Return the entries below precisely, omitting nothing.

*** Opening of Listed entries ***

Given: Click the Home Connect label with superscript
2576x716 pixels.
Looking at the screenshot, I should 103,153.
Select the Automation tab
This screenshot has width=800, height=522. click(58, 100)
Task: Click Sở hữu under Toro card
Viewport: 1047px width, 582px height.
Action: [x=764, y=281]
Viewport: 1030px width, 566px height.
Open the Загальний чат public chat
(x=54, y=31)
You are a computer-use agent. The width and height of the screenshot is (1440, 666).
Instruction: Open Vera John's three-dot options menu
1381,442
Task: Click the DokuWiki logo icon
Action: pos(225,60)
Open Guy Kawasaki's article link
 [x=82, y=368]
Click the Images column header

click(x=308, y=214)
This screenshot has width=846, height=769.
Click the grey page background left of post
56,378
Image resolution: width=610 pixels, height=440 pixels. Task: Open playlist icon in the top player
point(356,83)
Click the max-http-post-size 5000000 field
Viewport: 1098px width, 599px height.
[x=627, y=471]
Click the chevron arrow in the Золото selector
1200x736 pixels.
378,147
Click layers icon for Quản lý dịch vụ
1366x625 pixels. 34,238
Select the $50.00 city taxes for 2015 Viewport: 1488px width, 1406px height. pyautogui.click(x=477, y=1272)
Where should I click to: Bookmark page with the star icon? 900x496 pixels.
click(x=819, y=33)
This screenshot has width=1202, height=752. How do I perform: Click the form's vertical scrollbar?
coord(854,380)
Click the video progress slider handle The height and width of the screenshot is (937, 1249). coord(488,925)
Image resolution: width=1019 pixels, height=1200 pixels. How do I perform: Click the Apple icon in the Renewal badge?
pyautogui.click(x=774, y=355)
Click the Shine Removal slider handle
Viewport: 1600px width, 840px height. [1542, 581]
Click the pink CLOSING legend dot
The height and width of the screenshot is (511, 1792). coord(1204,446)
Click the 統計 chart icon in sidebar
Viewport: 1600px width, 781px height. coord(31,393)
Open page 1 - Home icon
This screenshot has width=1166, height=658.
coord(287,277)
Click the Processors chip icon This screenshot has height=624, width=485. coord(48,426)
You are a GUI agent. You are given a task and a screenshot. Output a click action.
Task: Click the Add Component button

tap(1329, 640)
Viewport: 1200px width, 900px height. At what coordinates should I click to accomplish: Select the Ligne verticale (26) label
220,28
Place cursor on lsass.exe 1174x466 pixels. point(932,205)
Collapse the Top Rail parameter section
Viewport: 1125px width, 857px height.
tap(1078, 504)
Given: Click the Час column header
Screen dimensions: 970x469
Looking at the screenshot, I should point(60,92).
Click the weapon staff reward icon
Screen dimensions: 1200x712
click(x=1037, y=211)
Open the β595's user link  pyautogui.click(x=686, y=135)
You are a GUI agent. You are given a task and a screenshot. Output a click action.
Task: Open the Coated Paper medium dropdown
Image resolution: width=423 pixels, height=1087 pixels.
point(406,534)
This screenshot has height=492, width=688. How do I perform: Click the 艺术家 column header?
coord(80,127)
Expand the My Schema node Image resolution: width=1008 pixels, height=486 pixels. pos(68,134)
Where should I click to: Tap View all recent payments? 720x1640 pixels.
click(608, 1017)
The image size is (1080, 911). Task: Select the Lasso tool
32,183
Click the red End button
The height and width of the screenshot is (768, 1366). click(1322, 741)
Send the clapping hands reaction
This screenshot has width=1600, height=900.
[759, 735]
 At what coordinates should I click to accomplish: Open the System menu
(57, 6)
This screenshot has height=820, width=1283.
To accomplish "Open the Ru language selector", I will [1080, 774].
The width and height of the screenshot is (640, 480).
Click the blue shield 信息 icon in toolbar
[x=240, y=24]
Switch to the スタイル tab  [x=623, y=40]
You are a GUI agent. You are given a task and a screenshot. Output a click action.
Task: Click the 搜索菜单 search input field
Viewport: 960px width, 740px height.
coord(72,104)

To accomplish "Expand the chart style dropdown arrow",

*** Close of Listed entries ***

Answer area:
Given: Click the Home Connect label with superscript
2576x716 pixels.
Looking at the screenshot, I should 103,153.
Select the Automation tab
This screenshot has width=800, height=522. click(58, 100)
Task: Click Sở hữu under Toro card
Viewport: 1047px width, 582px height.
Action: [x=764, y=281]
Viewport: 1030px width, 566px height.
Open the Загальний чат public chat
(x=54, y=31)
You are a computer-use agent. The width and height of the screenshot is (1440, 666).
Instruction: Open Vera John's three-dot options menu
1381,442
Task: Click the DokuWiki logo icon
Action: pos(225,60)
Open Guy Kawasaki's article link
 [x=82, y=368]
Click the Images column header

click(x=308, y=214)
This screenshot has width=846, height=769.
Click the grey page background left of post
56,378
Image resolution: width=610 pixels, height=440 pixels. Task: Open playlist icon in the top player
point(356,83)
Click the max-http-post-size 5000000 field
Viewport: 1098px width, 599px height.
[x=627, y=471]
Click the chevron arrow in the Золото selector
1200x736 pixels.
378,147
Click layers icon for Quản lý dịch vụ
1366x625 pixels. 34,238
Select the $50.00 city taxes for 2015 Viewport: 1488px width, 1406px height. pyautogui.click(x=477, y=1272)
Where should I click to: Bookmark page with the star icon? 900x496 pixels.
click(x=819, y=33)
This screenshot has width=1202, height=752. How do I perform: Click the form's vertical scrollbar?
coord(854,380)
Click the video progress slider handle The height and width of the screenshot is (937, 1249). coord(488,925)
Image resolution: width=1019 pixels, height=1200 pixels. How do I perform: Click the Apple icon in the Renewal badge?
pyautogui.click(x=774, y=355)
Click the Shine Removal slider handle
Viewport: 1600px width, 840px height. [1542, 581]
Click the pink CLOSING legend dot
The height and width of the screenshot is (511, 1792). coord(1204,446)
Click the 統計 chart icon in sidebar
Viewport: 1600px width, 781px height. coord(31,393)
Open page 1 - Home icon
This screenshot has width=1166, height=658.
coord(287,277)
Click the Processors chip icon This screenshot has height=624, width=485. coord(48,426)
You are a GUI agent. You are given a task and a screenshot. Output a click action.
Task: Click the Add Component button

tap(1329, 640)
Viewport: 1200px width, 900px height. At what coordinates should I click to accomplish: Select the Ligne verticale (26) label
220,28
Place cursor on lsass.exe 1174x466 pixels. point(932,205)
Collapse the Top Rail parameter section
Viewport: 1125px width, 857px height.
tap(1078, 504)
Given: Click the Час column header
Screen dimensions: 970x469
Looking at the screenshot, I should point(60,92).
Click the weapon staff reward icon
Screen dimensions: 1200x712
click(x=1037, y=211)
Open the β595's user link  pyautogui.click(x=686, y=135)
You are a GUI agent. You are given a task and a screenshot. Output a click action.
Task: Open the Coated Paper medium dropdown
Image resolution: width=423 pixels, height=1087 pixels.
point(406,534)
This screenshot has height=492, width=688. How do I perform: Click the 艺术家 column header?
coord(80,127)
Expand the My Schema node Image resolution: width=1008 pixels, height=486 pixels. pos(68,134)
Where should I click to: Tap View all recent payments? 720x1640 pixels.
click(608, 1017)
The image size is (1080, 911). Task: Select the Lasso tool
32,183
Click the red End button
The height and width of the screenshot is (768, 1366). click(1322, 741)
Send the clapping hands reaction
This screenshot has width=1600, height=900.
[759, 735]
 At what coordinates should I click to accomplish: Open the System menu
(57, 6)
This screenshot has height=820, width=1283.
To accomplish "Open the Ru language selector", I will [1080, 774].
The width and height of the screenshot is (640, 480).
Click the blue shield 信息 icon in toolbar
[x=240, y=24]
Switch to the スタイル tab  [x=623, y=40]
You are a GUI agent. You are given a task and a screenshot. Output a click action.
Task: Click the 搜索菜单 search input field
Viewport: 960px width, 740px height.
coord(72,104)

To accomplish "Expand the chart style dropdown arrow",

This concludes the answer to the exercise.